Dáil debates
Tuesday, 14 May 2024
Dublin and Monaghan Bombings: Motion [Private Members]
8:30 pm
Réada Cronin (Kildare North, Sinn Fein) | Oireachtas source
I also welcome the families and Justice for the Forgotten to the Dáil this evening. We need to shine a bright light on these dark and dirty days on our island. They were days when the dogs in the street knew the collusion between the British state forces and loyalist paramilitaries. They were days when that reality, through which some lived and often died, would not be spoken of in here, in particular by those who brandished a very large political brush and a very large political carpet. Some 50 years on, that carpet is shrunk and threadbare. There is no more brushing, no more airbrushing. Every file and every document must be released, with no ifs or buts. Now, 50 years on from the Dublin and Monaghan bombings, the need-to-know basis is that everything must be known and everybody has a right to know it, especially the families themselves. It would be a grave disservice to the families if we were to subject them to a superficial treatment of their loss; if we were to continue to subject them to fake emoting and professional empathy while, at the same time, continuing to turn a political blind eye to the perpetrators, the colluders, and those who knew or suspected and said nothing or did nothing.

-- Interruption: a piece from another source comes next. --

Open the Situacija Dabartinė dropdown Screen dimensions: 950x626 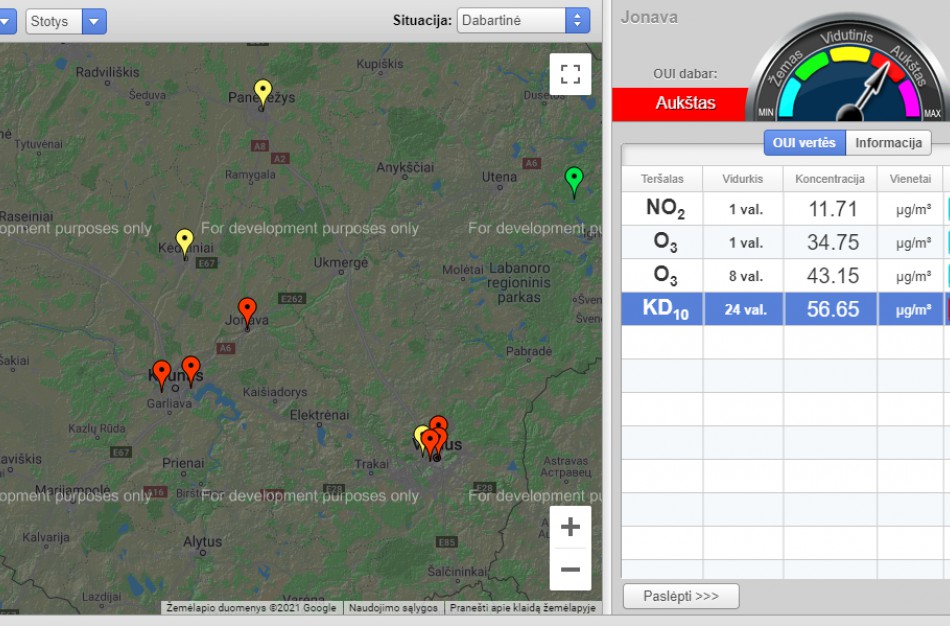coord(523,21)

Even now, I sense a political rush to divert, supposedly to the pain of the families, instead of turning laser political and police attention to exposing the cause of that pain. Because they live that pain, they want the truth. The Government should give it to them.
I listened to the Tánaiste's speech. He has "raised". He has "written" to the British Government. He has "been frank" with the British Government. He is "pressing" the British Government. However, in 50 years this State has never conducted a public grilling of any key British political or security figure. They have been green-roomed and red-carpeted. Successive Irish Governments could do with a public grilling too.
On the evening of the bombings, I was a child waiting for my father to come home. I remember he was on duty in Dublin that day. He did come home, but for all those who did not, we should bring them truth and justice and bring it home to them now.